When Emanuel Lasker played what we can now call the "classic" Berlin Defense with 5...Be7 in a World Championship match, the crossword puzzle did not compete with chess in the newspapers because it had not yet been invented. Lasker scored a loss and two draws against Tarrasch with it then in 1908 and was not eager to try it again.
Then there was a seventy-three year gap and a solitary appearance when Korchnoi played the Berlin - again the original flavor with 4.0-0 Ne4 5.d4 Be7 6.Qe2 Nd6 7.Bc6 bc6 8.de5 Nb7 - against Karpov in 1981 and lost. That line was condemned as passive and inferior for Black, correctly in my opinion.

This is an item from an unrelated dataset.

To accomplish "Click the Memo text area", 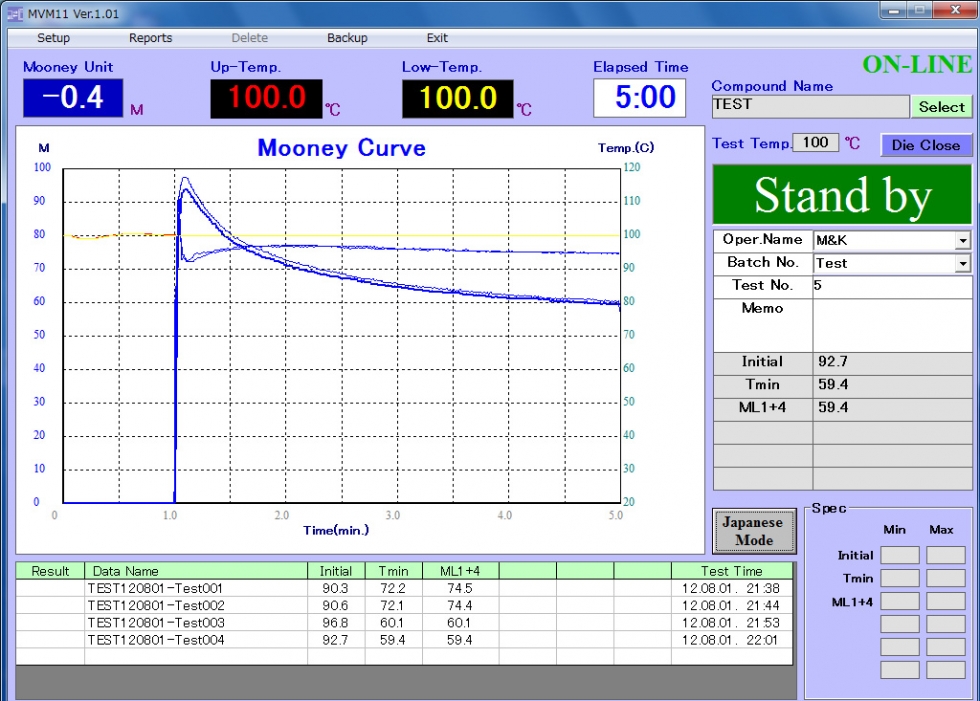I will 891,324.
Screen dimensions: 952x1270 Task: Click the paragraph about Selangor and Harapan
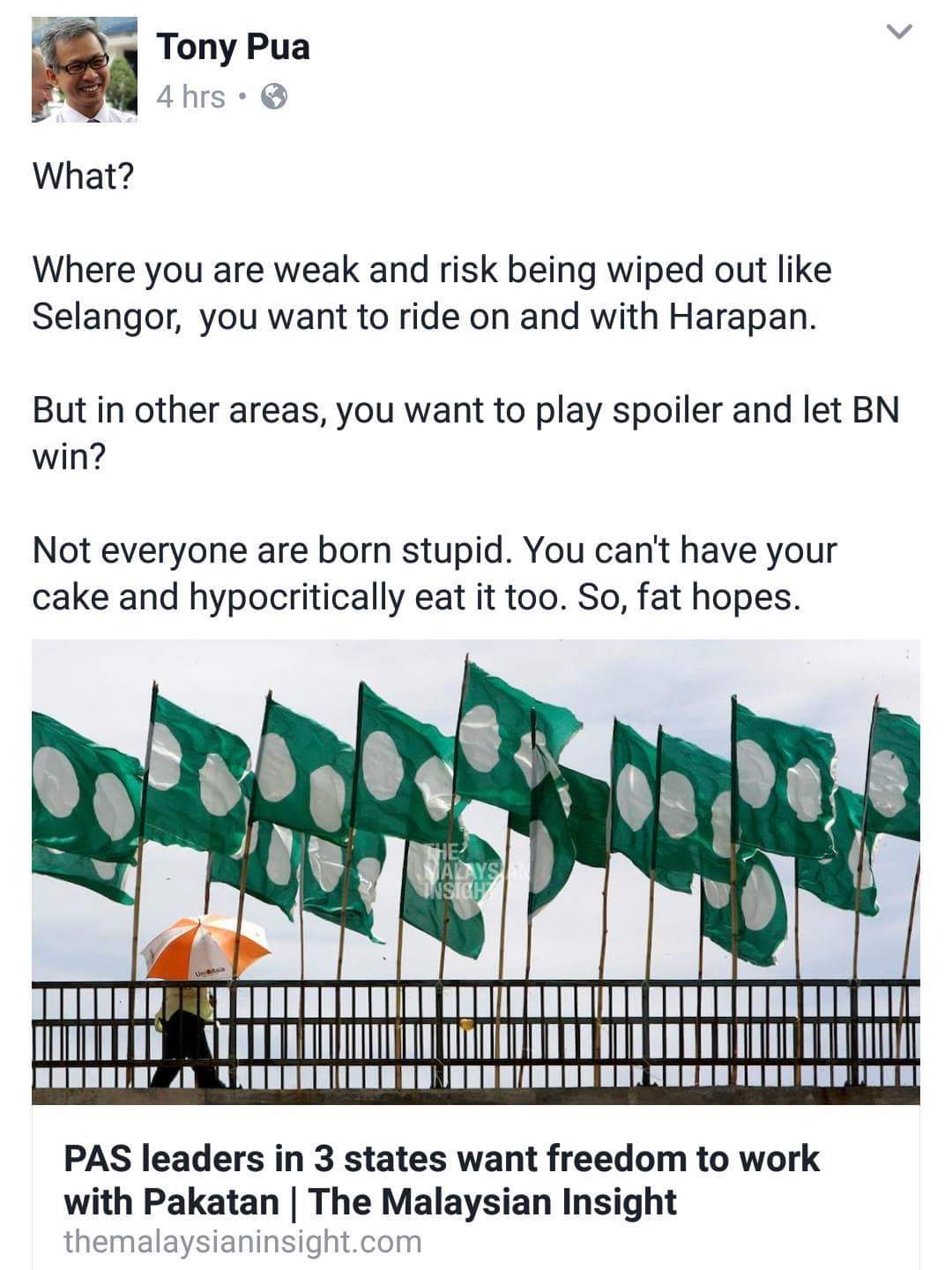pos(432,293)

It says something about its reputation back then, that the positional maestro Karpov never played the Berlin himself other than a few games against weaker players."
* Tarrasch,S - Lasker,Em, Deutschland (m/8) 1908
** Karpov,An - Korchnoi,V, Merano (m/2) 1981 Chess Informant 32/422
"The reputation of the modern version with 5... Nd6 was not a great deal better in 2000, so it was no small surprise to see it on the board in the first game of my match with Kramnik. It is only the smallest exaggeration to say that the Berlin cost me my World Championship title against Kramnik in 2000."

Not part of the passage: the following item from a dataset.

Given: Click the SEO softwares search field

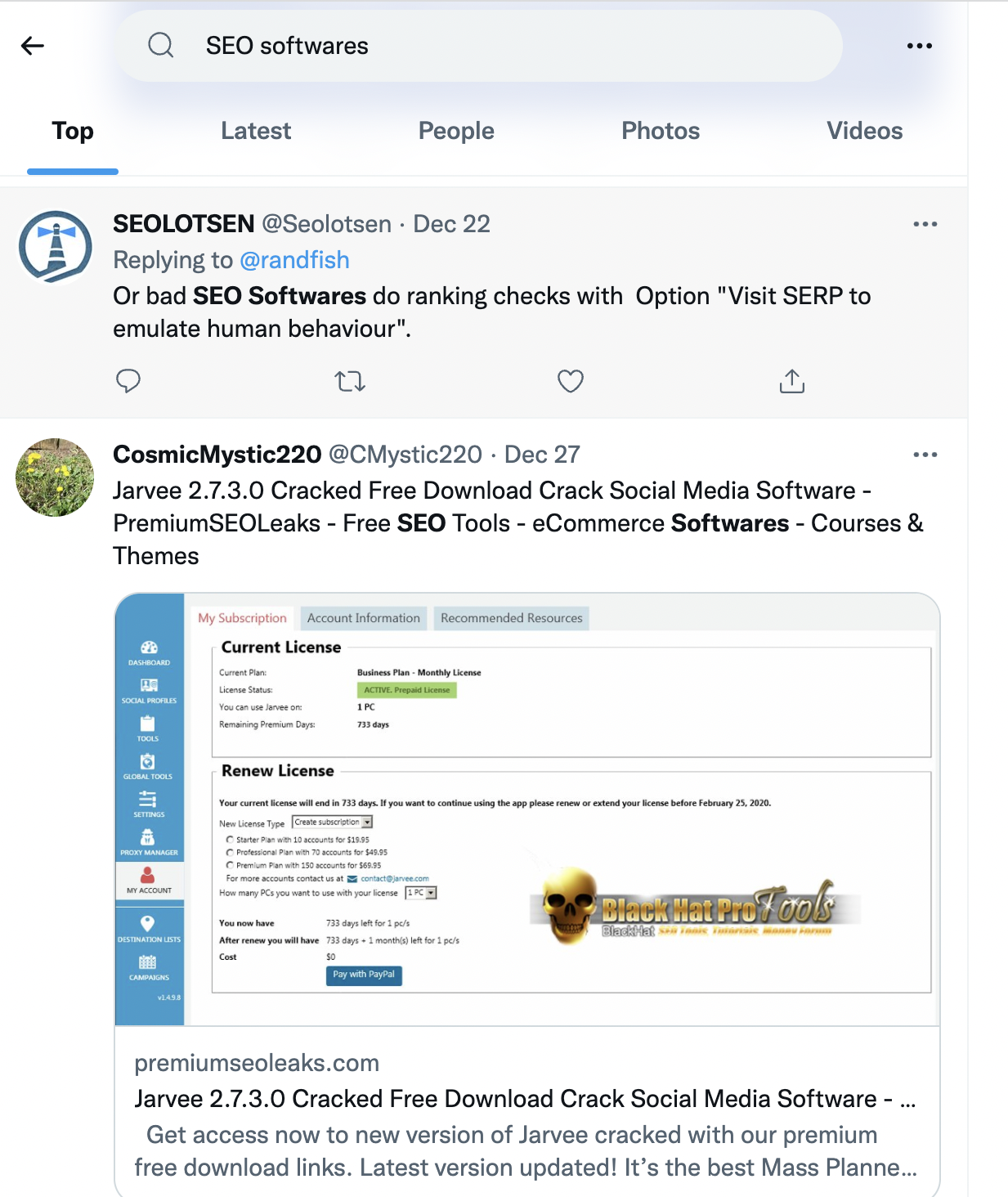Looking at the screenshot, I should pos(479,46).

*** Kasparov,G - Kramnik,V, London (m/1) 2000 Chess Informant 80/353
**** Kasparov,G - Kramnik,V, London (m/3) 2000 Chess Informant 80/354
***** Kasparov,G - Kramnik,V, Zuerich (rapid) 2001 Chess Informant 81/(273)
Reference (annotated) games are part of the column.
"After he surprised me with his ingenious invention in game one, my team and I assumed ..."
Sorry that we are cutting the story, obviously in such an interesting moment :) Let's go back to the game. It's Caruana-Adams but Anand-Carlsen (4th WCC) as well! Garry's comments are inside.
A Crossroad! Garry Kasparov is annotating a game that has continued with 10...Kc8 11.g4 Ne7, while Carlsen vs. Anand opted for 10...Be7 11.Nc3 Kc8. Excitements are yet to come!
Garry's conclusion would stand for both games equally:
"The sharp character of these games shows the Berlin is indeed a rich and subtle middlegame, and not an endgame. And if White pushes too hard, the absence of queens from the board does not offer him any safety."